→ **ASSIGNED TASK**
Reproduce the entries. Each one must match the original exactly.

Dataset entries
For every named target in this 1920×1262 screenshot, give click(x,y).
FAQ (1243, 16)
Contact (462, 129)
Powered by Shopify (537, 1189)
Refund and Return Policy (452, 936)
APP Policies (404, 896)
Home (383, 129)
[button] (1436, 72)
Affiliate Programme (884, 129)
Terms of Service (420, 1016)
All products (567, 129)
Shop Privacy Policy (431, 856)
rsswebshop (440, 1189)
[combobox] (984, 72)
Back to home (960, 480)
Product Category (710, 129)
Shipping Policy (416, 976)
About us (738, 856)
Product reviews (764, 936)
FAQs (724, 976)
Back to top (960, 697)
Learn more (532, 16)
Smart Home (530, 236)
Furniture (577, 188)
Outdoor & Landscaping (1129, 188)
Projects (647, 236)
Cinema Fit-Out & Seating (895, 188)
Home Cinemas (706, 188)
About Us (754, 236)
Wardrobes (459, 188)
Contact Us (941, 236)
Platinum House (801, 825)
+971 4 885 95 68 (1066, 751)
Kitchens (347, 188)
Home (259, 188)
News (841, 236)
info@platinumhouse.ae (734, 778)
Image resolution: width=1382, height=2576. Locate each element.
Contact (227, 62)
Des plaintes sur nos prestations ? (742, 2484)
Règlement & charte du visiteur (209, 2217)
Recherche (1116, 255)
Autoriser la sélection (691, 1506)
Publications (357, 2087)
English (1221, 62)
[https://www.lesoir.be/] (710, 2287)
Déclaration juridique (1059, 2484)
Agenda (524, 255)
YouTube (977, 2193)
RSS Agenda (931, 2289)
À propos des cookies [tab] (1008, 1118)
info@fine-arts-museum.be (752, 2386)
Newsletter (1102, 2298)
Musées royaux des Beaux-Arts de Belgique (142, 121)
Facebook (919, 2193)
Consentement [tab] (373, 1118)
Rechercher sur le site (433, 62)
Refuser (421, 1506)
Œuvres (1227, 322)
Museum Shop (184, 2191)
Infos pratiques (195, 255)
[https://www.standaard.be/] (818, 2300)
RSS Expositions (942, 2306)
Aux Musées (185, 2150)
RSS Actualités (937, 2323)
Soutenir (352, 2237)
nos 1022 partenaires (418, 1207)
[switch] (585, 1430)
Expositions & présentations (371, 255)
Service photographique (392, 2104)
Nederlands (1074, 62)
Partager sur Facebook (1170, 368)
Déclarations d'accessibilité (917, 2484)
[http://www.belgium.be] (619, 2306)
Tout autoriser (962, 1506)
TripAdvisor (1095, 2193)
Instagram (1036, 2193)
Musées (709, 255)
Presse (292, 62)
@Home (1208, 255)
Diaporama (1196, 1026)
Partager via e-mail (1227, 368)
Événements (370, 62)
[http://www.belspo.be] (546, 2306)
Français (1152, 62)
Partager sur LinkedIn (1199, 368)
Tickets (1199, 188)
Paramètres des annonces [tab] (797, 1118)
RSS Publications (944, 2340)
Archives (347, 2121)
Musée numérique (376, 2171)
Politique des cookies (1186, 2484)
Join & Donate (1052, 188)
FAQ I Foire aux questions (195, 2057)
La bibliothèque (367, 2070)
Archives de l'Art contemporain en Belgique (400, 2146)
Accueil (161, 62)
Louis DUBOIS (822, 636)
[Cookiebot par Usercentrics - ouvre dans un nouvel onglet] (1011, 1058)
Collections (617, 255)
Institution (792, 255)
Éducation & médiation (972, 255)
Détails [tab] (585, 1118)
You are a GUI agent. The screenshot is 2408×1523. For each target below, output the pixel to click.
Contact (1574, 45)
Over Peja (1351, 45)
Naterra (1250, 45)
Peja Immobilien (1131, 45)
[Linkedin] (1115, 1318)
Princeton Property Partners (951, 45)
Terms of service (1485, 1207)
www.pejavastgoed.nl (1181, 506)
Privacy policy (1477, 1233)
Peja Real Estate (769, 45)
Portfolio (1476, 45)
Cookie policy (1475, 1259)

→ **ANSWER SPACE**
For every named target in this 1920×1262 screenshot, give click(x,y).
FAQ (1243, 16)
Contact (462, 129)
Powered by Shopify (537, 1189)
Refund and Return Policy (452, 936)
APP Policies (404, 896)
Home (383, 129)
[button] (1436, 72)
Affiliate Programme (884, 129)
Terms of Service (420, 1016)
All products (567, 129)
Shop Privacy Policy (431, 856)
rsswebshop (440, 1189)
[combobox] (984, 72)
Back to home (960, 480)
Product Category (710, 129)
Shipping Policy (416, 976)
About us (738, 856)
Product reviews (764, 936)
FAQs (724, 976)
Back to top (960, 697)
Learn more (532, 16)
Smart Home (530, 236)
Furniture (577, 188)
Outdoor & Landscaping (1129, 188)
Projects (647, 236)
Cinema Fit-Out & Seating (895, 188)
Home Cinemas (706, 188)
About Us (754, 236)
Wardrobes (459, 188)
Contact Us (941, 236)
Platinum House (801, 825)
+971 4 885 95 68 (1066, 751)
Kitchens (347, 188)
Home (259, 188)
News (841, 236)
info@platinumhouse.ae (734, 778)
Image resolution: width=1382, height=2576. Locate each element.
Contact (227, 62)
Des plaintes sur nos prestations ? (742, 2484)
Règlement & charte du visiteur (209, 2217)
Recherche (1116, 255)
Autoriser la sélection (691, 1506)
Publications (357, 2087)
English (1221, 62)
[https://www.lesoir.be/] (710, 2287)
Déclaration juridique (1059, 2484)
Agenda (524, 255)
YouTube (977, 2193)
RSS Agenda (931, 2289)
À propos des cookies [tab] (1008, 1118)
info@fine-arts-museum.be (752, 2386)
Newsletter (1102, 2298)
Musées royaux des Beaux-Arts de Belgique (142, 121)
Facebook (919, 2193)
Consentement [tab] (373, 1118)
Rechercher sur le site (433, 62)
Refuser (421, 1506)
Œuvres (1227, 322)
Museum Shop (184, 2191)
Infos pratiques (195, 255)
[https://www.standaard.be/] (818, 2300)
RSS Expositions (942, 2306)
Aux Musées (185, 2150)
RSS Actualités (937, 2323)
Soutenir (352, 2237)
nos 1022 partenaires (418, 1207)
[switch] (585, 1430)
Expositions & présentations (371, 255)
Service photographique (392, 2104)
Nederlands (1074, 62)
Partager sur Facebook (1170, 368)
Déclarations d'accessibilité (917, 2484)
[http://www.belgium.be] (619, 2306)
Tout autoriser (962, 1506)
TripAdvisor (1095, 2193)
Instagram (1036, 2193)
Musées (709, 255)
Presse (292, 62)
@Home (1208, 255)
Diaporama (1196, 1026)
Partager via e-mail (1227, 368)
Événements (370, 62)
[http://www.belspo.be] (546, 2306)
Français (1152, 62)
Partager sur LinkedIn (1199, 368)
Tickets (1199, 188)
Paramètres des annonces [tab] (797, 1118)
RSS Publications (944, 2340)
Archives (347, 2121)
Musée numérique (376, 2171)
Politique des cookies (1186, 2484)
Join & Donate (1052, 188)
FAQ I Foire aux questions (195, 2057)
La bibliothèque (367, 2070)
Archives de l'Art contemporain en Belgique (400, 2146)
Accueil (161, 62)
Louis DUBOIS (822, 636)
[Cookiebot par Usercentrics - ouvre dans un nouvel onglet] (1011, 1058)
Collections (617, 255)
Institution (792, 255)
Éducation & médiation (972, 255)
Détails [tab] (585, 1118)
You are a GUI agent. The screenshot is 2408×1523. For each target below, output the pixel to click.
Contact (1574, 45)
Over Peja (1351, 45)
Naterra (1250, 45)
Peja Immobilien (1131, 45)
[Linkedin] (1115, 1318)
Princeton Property Partners (951, 45)
Terms of service (1485, 1207)
www.pejavastgoed.nl (1181, 506)
Privacy policy (1477, 1233)
Peja Real Estate (769, 45)
Portfolio (1476, 45)
Cookie policy (1475, 1259)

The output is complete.